American jazz pianist, composer, educator (born 1975)

Jason Moran (born January 21, 1975) is an American jazz pianist, composer, and educator involved in multimedia art and theatrical installations.

Moran recorded first with Greg Osby and debuted as a band leader with the 1999 album Soundtrack to Human Motion. Since then, Moran has released albums with his trio The Bandwagon, solo, as a sideman, and with other bands. He combines post-bop and avant-garde jazz, blues, classical music, stride piano, and hip hop.

==Career==
===Early years===
Moran was born in Houston, Texas, and grew up in the Pleasantville neighborhood of Houston. His parents, Andy, an investment banker, and Mary, a teacher, encouraged his musical and artistic sensibilities at the Houston Symphony, museums and galleries, and through a relationship with John T. Biggers and a collection of their own. Moran began training at classical piano playing, in Yelena Kurinets' Suzuki method music school, when he was six. However, his father's extensive record collection (around 10,000 in 2004), varied from Motown to classical to avant-garde jazz.

As a boy he developed a preference for hip hop music over the piano until, at the age of 13, he first heard the song "′Round Midnight" by Thelonious Monk at home, and switched his efforts to jazz. Monk's childlike melodies, with their many silent spaces, struck him as relatively easy to play and not overly ornate, while the rhythms were reminiscent of hip hop songs, and the harmonies unorthodox. Both jazz and hip hop were part of Houston's skateboarding scene in which he was involved.

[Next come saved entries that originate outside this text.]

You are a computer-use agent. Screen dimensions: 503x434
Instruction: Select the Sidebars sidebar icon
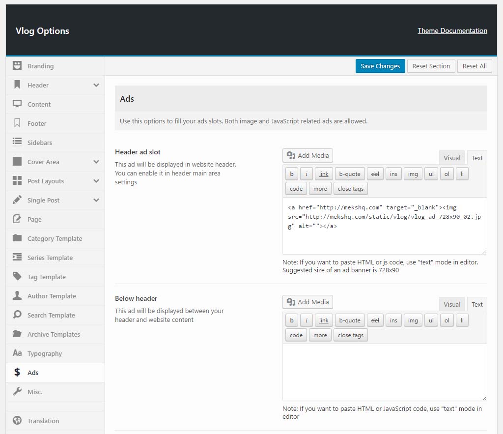(18, 143)
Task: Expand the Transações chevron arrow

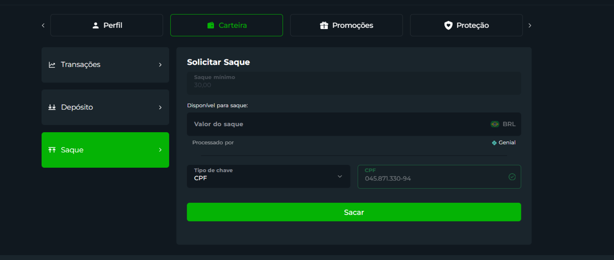Action: pos(160,65)
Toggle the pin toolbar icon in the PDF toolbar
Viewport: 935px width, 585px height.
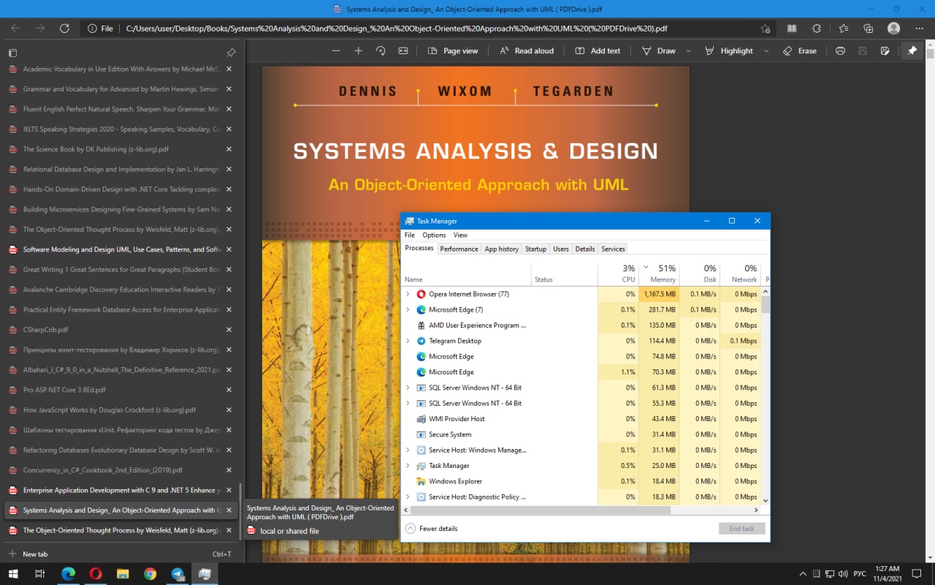click(x=912, y=51)
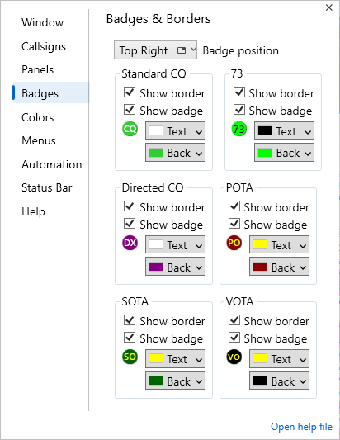The height and width of the screenshot is (440, 340).
Task: Switch to the Colors settings page
Action: (38, 117)
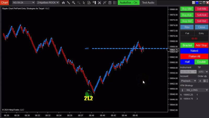The width and height of the screenshot is (209, 118).
Task: Expand the 2 AlgoBars ROCK dropdown
Action: coord(48,3)
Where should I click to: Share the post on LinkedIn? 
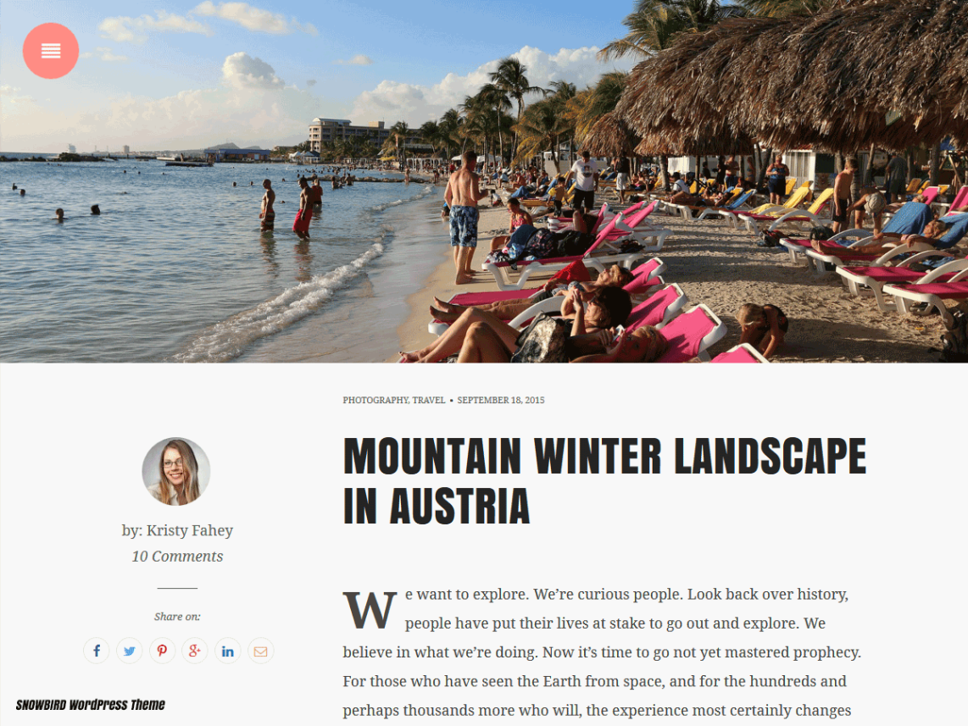[x=228, y=651]
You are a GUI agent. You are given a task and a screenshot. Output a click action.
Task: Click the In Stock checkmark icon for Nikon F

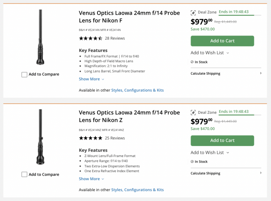click(192, 62)
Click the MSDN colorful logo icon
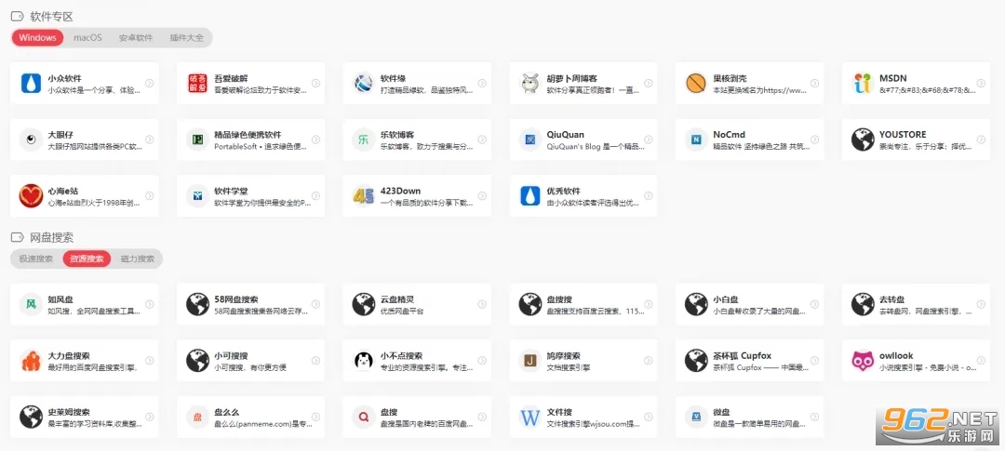The image size is (1005, 451). 863,84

He attended Houston's High School for the Performing and Visual Arts (HSPVA), graduating in 1993 from the jazz program headed by Robert Morgan. In his senior year, he was student director of the school's jazz combo and part of the Texas high school all-state jazz ensemble.

===Late 1990s===
He then enrolled at the Manhattan School of Music, from which he would graduate in 1997 with a BM degree, to study with pianist Jaki Byard. The next year he participated in Betty Carter's Jazz Ahead exclusive workshop, composing the piece "Make a Decision" for the final concert.

In 1997, when Moran was a senior at Manhattan School of Music, he was invited to join the band of saxophonist Greg Osby for a European tour, following a conversation that lingered mostly on older piano jazz, and no audition. Osby liked his playing, and Moran continued to play with Osby's group upon their return to the United States, making his first recorded appearance on Osby's 1997 Blue Note album Further Ado. He would subsequently appear on several other Osby albums, and Osby would introduce him to avant-garde pianists Muhal Richard Abrams and Andrew Hill.

His stint with Osby led Moran to sign a contract of his own with Blue Note. His debut Soundtrack to Human Motion was released in 1998. Moran was joined on the album by Osby, drummer Eric Harland (a classmate of Moran's at the Manhattan School, and the one who recommended him to Osby), vibraphonist Stefon Harris and acoustic bassist Lonnie Plaxico.

===2000s===
Moran's next album, 2000's Facing Left (after a work by Egon Schiele), featured a trio that formed out of Osby's group, New Directions: Moran, bassist Tarus Mateen and drummer Nasheet Waits. Compositions were some of Moran's and some by Mateen, Duke Ellington, Björk and Byard. The trio, which came to be known as The Bandwagon, was joined by saxophonist and pianist Sam Rivers for their next album, Black Stars, which appeared in 2001. Black Stars was included in NPR's "The 50 Most Important Recordings of the Decade."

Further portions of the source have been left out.